AT&T will pay $60 million to settle the government’s allegation that it misled customers of unlimited-data plans by slowing down service for heavy users.
The Federal Trade Commission said Tuesday that AT&T will automatically provide partial refunds to customers who signed up for unlimited wireless plans before 2011.
“AT&T promised unlimited data—without qualification—and failed to deliver on that promise,” said Andrew Smith, Director of the FTC’s Bureau of Consumer Protection. “While it seems obvious, it bears repeating that Internet providers must tell people about any restrictions on the speed or amount of data promised.”
The FTC sued AT&T in 2014 for not clearly letting customers know that if they used up a certain amount of data, AT&T would slow their speeds so much that web browsing was almost impossible. It said then that AT&T had throttled at least 3.5 million customers.
The agency says AT&T is required to say prominently if data speeds or amounts are restricted.
Today, AT&T’s website says it may slow speeds of unlimited plans after a certain amount of data is used.

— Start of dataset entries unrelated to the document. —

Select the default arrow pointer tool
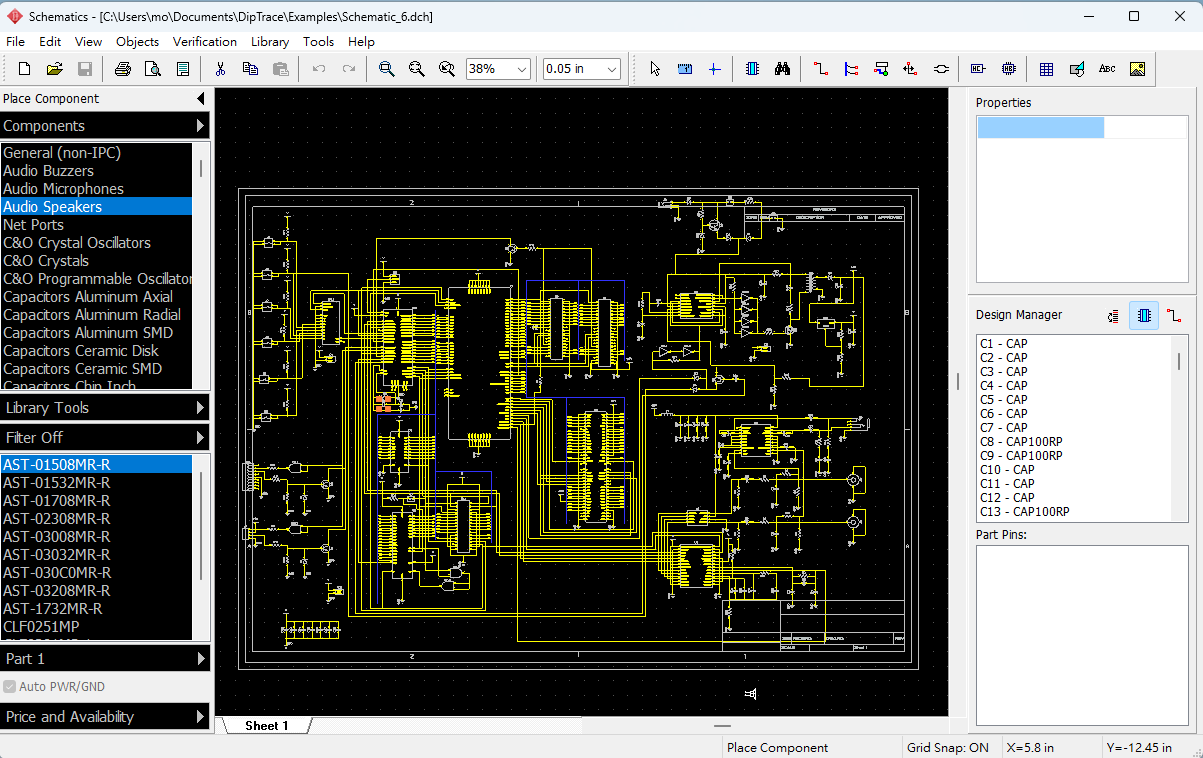This screenshot has width=1203, height=758. pyautogui.click(x=655, y=69)
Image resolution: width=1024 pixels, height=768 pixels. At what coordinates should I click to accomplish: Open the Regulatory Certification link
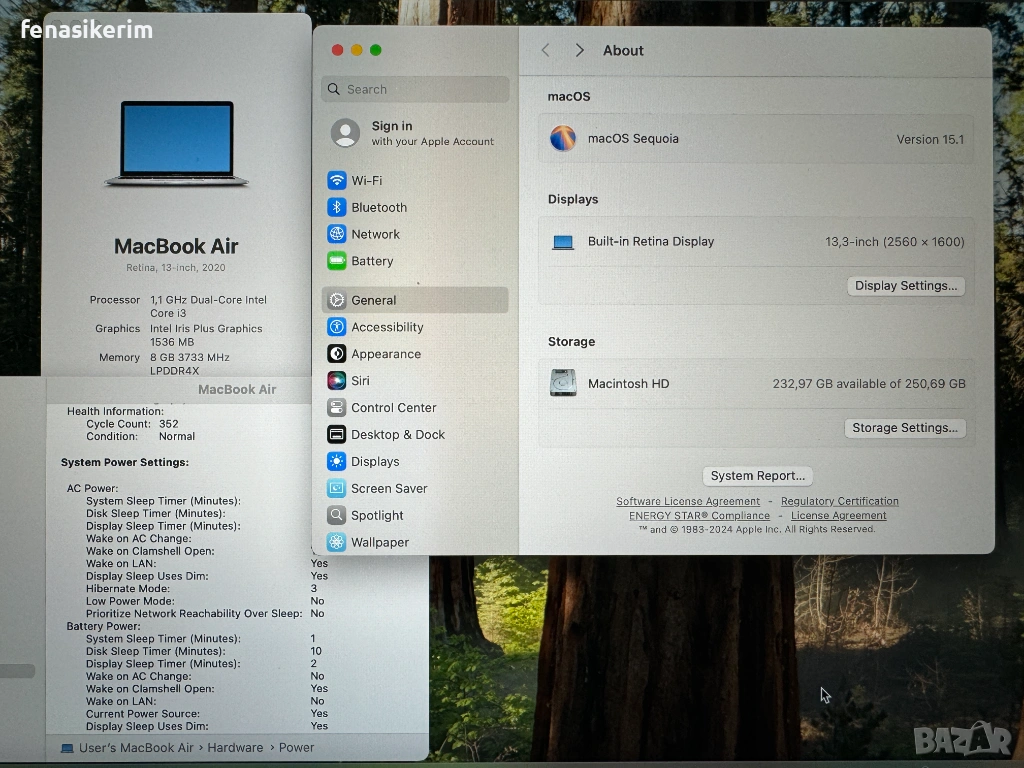839,502
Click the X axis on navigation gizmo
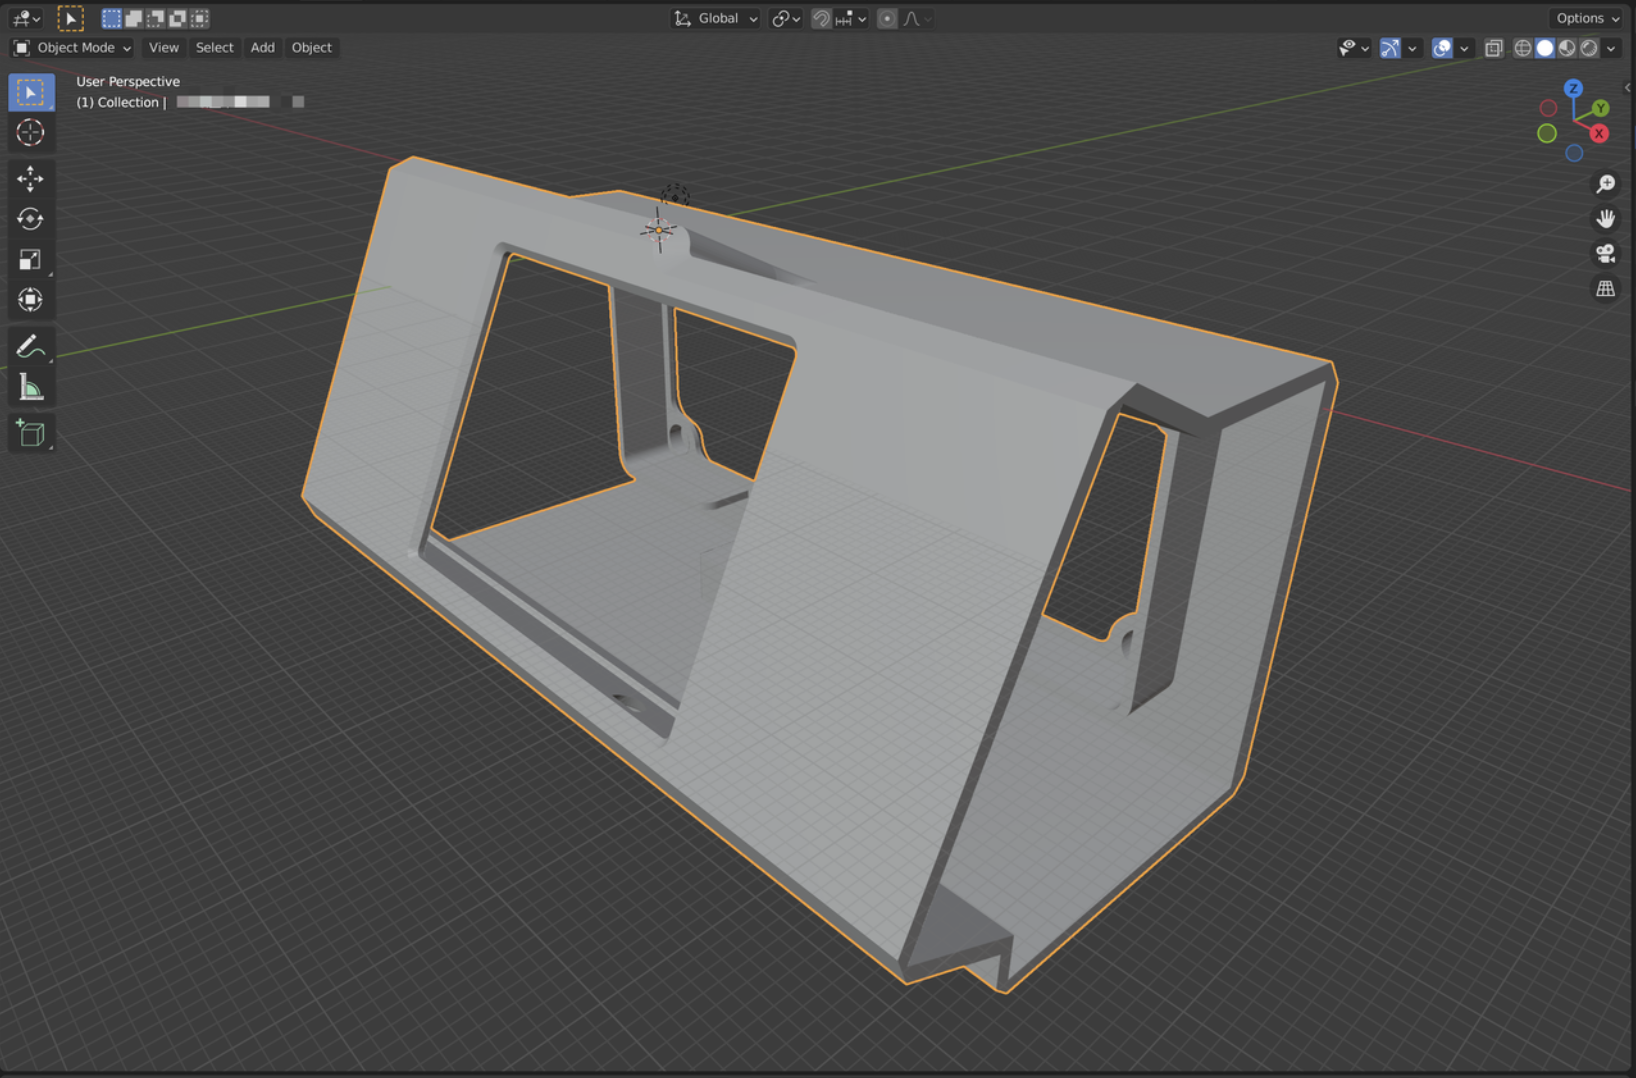 click(x=1599, y=134)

“The $60 million paid by AT&T as part of the settlement will be deposited into a fund that the company will use to provide partial refunds to both current and former customers who had originally signed up for unlimited plans prior to 2011 but were throttled by AT&T,” the FTC said.
“Affected consumers will not be required to submit a claim for the refunds. Current AT&T customers will automatically receive a credit to their bills while former customers will receive checks for the refund amount they are owed.”